** Opening Given passage block **

S1c Claude Edward Rich

S1c Claude Edward Rich

Claude Edward Rich enlisted in the Navy in September 1940 because he wanted a better job.

He had left high school the previous year — completing 9th grade — and went to work driving a truck for a laundry in Palm Beach, Florida. He earned $234 for 26 weeks of work in 1939. His father and older brother also drove trucks and his sister was a laundry worker. Combined, the Rich family earned $1,759 that year to support their household of five.

Claude Rich was interested in radios, and he hoped the Navy might help him advance in that field. He and a friend, Lester Covar, had even taken radio instruction from a police officer, Ralph Hollis, who set up the Palm Beach police radio system.

Mr. Rich completed his Navy training in Norfolk, Virginia, and on Dec. 4, 1940 went aboard the U.S.S. Arizona. He became a seaman first class.

** Closing Given passage block **
** Opening Supplied records block **

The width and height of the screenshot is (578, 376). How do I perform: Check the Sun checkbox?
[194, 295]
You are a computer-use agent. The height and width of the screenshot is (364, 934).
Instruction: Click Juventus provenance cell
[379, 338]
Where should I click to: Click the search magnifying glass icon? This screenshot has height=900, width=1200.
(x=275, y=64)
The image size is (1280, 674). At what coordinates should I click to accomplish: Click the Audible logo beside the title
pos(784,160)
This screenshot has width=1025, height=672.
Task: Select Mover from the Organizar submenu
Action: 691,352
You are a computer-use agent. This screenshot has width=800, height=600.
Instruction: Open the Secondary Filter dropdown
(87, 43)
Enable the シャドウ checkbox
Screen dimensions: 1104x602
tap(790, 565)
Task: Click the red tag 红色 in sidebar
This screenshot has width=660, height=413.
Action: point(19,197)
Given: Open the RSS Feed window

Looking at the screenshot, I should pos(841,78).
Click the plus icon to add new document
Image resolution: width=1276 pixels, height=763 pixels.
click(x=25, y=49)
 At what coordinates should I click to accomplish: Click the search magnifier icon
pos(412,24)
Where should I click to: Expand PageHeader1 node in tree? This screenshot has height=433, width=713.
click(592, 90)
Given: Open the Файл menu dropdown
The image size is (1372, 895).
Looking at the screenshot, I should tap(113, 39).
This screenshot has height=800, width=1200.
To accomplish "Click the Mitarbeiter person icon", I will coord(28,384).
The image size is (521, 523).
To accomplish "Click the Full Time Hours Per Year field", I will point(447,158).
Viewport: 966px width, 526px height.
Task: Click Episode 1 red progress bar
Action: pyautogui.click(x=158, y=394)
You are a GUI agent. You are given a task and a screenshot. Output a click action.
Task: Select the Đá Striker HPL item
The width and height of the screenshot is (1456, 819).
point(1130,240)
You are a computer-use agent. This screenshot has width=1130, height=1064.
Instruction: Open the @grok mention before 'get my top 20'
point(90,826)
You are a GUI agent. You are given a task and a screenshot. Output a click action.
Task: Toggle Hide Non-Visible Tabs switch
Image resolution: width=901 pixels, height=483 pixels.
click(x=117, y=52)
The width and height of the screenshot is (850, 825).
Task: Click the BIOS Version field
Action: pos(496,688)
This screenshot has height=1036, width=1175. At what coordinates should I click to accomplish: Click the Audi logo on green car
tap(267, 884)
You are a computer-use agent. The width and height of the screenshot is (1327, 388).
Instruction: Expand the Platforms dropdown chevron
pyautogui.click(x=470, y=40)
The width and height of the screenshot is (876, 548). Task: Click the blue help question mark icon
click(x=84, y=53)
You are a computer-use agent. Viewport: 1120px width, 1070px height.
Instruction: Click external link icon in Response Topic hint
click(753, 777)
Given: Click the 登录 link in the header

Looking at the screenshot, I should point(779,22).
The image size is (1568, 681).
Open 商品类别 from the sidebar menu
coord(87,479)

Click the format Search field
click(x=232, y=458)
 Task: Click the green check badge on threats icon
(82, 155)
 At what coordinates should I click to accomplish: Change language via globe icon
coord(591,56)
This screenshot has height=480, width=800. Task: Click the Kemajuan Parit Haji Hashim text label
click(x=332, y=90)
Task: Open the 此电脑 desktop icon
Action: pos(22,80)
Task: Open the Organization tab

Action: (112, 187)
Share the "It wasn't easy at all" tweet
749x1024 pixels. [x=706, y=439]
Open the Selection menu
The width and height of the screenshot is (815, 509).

** Closing Supplied records block **

• _Exercise requirements_:
1 – Name every person identified by name in the profile of Claude Edward Rich.
2 – Resume the profile of Claude Edward Rich, picking up after its final sentence.

• _Set of answers_:
1 – Claude Edward Rich, Lester Covar, Ralph Hollis

2 –
By chance, policeman Hollis joined the crew of the Arizona in September 1941.  Mr. Hollis had served in the Navy in the 1920s, then enlisted in the Naval Reserve. He was called to active duty in May 1941 and granted a leave of absence by the police department. Mr. Hollis was a lieutenant in the Arizona’s communications department.

Both Mr. Hollis and his former student were killed in the Japanese attack on Pearl Harbor, Dec. 7, 1941.

Mr. Rich, born Feb. 4, 1922, was the son of Jesse R. Rich, a fisherman, and Lulu Baxter Rich, a homemaker. The Depression was hard on the family from the start. A 1930 letters-to-Santa column in The Palm Beach Post included one from Claude that said, “My father has no work so I hope you won’t forget me. I have a brother and sister older than I am and I hope you won’t forget them either.”

The son attended Northboro Junior High School, where he competed on the tag football team, and then Palm Beach High School. News accounts show that he was active in youth programs at Northwood Baptist Church.

A younger cousin, George Mason, described him years later as “a clean-cut person. Big gob of curly hair.” Claude taught him to ride a bike, he remembered, and took him to the movies. Mr. Mason enlisted in the Marines in January 1942, soon after his 17th birthday.

Mr. Rich’s brother, Jesse Jr., served in the Marines from August 1941 through July 1944.

Lester Covar, the friend who took the radio class with Mr. Rich, joined the Coast Guard in the summer of 1942. After the war he became a West Palm Beach police officer.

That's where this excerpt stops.